Multiple spike train signatures can lead to ataxic motor impairments
Next, we set out to identify whether the spike train signatures for the archetypal mouse models are shared across mouse models with different manipulations but similar phenotypes. We started by classifying the spike train parameters in a mouse model of ataxia caused by a poly-glutamate expansion in the Atxn1 gene, Atxn1154Q/+ mice, that causes spinocerebellar ataxia type 1 (SCA1). We measured the spike train patterns early in the disease progression (27) (Figure 2A-B).
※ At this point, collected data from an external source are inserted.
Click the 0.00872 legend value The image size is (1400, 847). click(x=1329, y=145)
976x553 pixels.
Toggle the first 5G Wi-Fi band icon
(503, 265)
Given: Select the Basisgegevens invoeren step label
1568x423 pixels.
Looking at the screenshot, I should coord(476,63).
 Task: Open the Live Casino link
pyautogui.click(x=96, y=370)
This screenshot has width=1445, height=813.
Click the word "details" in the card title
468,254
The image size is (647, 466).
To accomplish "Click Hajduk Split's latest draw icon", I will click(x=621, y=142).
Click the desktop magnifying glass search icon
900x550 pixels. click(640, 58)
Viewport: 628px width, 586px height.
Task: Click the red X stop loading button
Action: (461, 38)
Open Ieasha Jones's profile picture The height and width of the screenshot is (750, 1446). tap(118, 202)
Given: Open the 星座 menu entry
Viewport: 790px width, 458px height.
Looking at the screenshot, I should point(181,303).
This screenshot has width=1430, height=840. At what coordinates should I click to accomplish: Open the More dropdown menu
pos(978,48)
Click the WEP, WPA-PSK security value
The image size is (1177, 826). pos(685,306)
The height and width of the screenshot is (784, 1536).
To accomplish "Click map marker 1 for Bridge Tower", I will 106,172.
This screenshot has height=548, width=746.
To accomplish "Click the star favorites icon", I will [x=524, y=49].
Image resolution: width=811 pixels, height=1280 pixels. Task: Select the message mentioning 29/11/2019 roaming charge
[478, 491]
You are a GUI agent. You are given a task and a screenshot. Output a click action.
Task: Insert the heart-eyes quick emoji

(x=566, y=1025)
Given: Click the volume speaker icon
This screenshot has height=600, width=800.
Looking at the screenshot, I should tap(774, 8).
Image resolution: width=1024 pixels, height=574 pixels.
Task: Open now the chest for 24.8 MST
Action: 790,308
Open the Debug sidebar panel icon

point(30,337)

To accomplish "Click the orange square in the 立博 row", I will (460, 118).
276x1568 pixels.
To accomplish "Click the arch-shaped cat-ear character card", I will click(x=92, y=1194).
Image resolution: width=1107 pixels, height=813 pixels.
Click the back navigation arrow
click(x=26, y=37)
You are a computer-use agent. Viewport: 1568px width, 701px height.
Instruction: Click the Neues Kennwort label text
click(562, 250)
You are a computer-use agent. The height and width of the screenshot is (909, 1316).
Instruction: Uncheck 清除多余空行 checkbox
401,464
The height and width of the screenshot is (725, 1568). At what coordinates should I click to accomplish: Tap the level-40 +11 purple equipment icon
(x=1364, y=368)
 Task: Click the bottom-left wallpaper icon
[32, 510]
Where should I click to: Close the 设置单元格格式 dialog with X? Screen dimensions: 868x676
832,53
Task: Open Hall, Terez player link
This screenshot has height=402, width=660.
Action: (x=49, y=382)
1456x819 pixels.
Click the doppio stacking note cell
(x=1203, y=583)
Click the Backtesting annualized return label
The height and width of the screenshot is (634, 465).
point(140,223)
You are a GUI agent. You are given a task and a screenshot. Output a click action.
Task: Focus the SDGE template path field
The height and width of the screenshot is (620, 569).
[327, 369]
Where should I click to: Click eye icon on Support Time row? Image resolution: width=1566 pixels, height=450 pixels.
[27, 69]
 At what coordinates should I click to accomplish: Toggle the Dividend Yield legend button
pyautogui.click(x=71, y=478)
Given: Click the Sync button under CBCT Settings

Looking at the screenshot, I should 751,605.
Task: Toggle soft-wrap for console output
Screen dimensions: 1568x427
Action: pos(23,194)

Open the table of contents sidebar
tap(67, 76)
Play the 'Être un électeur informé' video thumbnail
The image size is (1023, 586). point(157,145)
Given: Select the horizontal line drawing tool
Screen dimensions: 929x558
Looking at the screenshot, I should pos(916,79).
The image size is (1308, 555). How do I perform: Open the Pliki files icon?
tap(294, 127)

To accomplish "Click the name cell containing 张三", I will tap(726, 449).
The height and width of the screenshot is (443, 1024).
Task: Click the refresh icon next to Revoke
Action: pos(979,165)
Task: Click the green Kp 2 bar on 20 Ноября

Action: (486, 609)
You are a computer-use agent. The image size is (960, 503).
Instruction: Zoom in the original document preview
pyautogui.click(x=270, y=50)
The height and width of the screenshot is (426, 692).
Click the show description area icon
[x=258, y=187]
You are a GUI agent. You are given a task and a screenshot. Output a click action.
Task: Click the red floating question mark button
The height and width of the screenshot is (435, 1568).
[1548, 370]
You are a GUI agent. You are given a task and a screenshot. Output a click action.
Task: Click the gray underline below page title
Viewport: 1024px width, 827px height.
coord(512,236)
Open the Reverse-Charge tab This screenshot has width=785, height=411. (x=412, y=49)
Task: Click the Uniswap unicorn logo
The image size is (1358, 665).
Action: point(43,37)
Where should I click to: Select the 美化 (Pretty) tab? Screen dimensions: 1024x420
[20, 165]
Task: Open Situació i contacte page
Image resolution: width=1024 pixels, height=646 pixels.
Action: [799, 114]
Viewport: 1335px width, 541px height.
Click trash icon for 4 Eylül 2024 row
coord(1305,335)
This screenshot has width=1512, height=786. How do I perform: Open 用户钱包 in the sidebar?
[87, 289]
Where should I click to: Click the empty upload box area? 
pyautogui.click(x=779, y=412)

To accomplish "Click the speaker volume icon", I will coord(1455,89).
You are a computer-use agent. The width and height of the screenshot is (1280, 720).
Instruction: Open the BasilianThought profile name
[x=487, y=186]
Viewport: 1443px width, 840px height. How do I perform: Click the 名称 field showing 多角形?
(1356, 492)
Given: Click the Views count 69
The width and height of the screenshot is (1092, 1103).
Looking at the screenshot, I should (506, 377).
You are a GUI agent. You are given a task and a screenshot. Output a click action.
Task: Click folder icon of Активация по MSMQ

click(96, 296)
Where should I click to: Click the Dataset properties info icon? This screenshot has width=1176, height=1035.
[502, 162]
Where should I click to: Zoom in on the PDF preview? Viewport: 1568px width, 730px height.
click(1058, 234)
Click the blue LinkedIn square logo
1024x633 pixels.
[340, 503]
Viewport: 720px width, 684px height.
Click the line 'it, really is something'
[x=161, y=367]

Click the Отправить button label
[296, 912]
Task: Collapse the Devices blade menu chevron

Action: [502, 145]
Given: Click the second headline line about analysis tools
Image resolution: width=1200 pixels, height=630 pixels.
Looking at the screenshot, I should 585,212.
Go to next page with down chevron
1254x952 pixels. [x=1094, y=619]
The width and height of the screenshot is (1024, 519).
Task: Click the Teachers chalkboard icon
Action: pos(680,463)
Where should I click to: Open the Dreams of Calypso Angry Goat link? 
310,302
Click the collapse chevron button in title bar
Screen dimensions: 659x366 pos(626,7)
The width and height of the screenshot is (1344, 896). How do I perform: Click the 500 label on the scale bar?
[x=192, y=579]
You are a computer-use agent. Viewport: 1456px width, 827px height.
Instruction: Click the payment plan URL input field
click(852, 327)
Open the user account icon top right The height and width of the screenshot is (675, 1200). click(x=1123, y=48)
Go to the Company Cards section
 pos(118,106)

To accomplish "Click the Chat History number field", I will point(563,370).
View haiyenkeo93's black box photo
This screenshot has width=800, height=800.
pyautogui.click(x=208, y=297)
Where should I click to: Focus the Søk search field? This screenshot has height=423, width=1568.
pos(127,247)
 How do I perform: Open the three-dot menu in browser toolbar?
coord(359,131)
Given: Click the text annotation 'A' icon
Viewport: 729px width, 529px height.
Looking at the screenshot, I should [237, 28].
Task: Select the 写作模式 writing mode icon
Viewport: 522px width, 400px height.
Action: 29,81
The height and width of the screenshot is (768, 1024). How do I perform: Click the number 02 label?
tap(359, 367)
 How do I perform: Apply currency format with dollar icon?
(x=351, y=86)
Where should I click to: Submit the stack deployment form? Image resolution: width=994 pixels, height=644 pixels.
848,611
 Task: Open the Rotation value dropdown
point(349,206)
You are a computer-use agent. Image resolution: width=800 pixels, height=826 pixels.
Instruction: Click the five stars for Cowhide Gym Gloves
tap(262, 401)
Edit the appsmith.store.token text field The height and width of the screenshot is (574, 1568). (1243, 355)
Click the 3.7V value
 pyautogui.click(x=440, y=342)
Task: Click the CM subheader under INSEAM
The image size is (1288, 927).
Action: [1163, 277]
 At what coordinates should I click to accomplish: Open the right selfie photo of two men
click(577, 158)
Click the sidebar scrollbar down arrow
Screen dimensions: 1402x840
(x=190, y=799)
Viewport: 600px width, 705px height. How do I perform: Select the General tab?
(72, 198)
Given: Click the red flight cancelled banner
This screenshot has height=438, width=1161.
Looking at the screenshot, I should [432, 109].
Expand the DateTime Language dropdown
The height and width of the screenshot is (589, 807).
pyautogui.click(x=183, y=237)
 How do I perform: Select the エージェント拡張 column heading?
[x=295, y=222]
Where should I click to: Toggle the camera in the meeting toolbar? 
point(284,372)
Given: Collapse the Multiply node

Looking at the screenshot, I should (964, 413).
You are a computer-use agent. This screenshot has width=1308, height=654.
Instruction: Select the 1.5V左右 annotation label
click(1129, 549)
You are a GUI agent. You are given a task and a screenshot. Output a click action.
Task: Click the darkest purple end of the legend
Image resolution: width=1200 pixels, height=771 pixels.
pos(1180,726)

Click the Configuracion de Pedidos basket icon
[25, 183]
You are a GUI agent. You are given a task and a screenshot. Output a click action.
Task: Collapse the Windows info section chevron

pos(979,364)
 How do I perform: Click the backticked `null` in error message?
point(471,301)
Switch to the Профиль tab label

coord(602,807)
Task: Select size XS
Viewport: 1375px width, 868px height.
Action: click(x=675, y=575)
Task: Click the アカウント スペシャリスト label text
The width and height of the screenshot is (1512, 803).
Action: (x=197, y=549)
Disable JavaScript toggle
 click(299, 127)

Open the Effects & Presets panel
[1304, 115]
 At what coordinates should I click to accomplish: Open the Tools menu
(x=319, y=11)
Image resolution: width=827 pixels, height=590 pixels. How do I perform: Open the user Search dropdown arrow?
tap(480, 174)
Despite the presence of an ataxic phenotype at this age (Supp. Table 1), we observed that most Atxn1154Q/+neurons exhibited a control signature (14/24) and that the second most numerous spike train signature was a dystonia signature (8/24).
We reasoned that the high proportion of cells exhibiting a control signature in Atxn1154Q/+ mice might be because the disease-causing genetic abnormality affects the whole body and, consequently, the ataxic symptoms may result from dysfunction in multiple nodes in the motor circuit. We therefore also investigated a mouse model with a cerebellum-specific loss of the gene Ank1 (10-12 month old L7Cre;Ank1fl/flmice, Figure 2A), which causes an adult-onset degenerative ataxia (28). In this mouse model, we found that more than half of the neurons exhibited an abnormal spike train signature, with the majority classified with the dystonia spike train signature (7/14).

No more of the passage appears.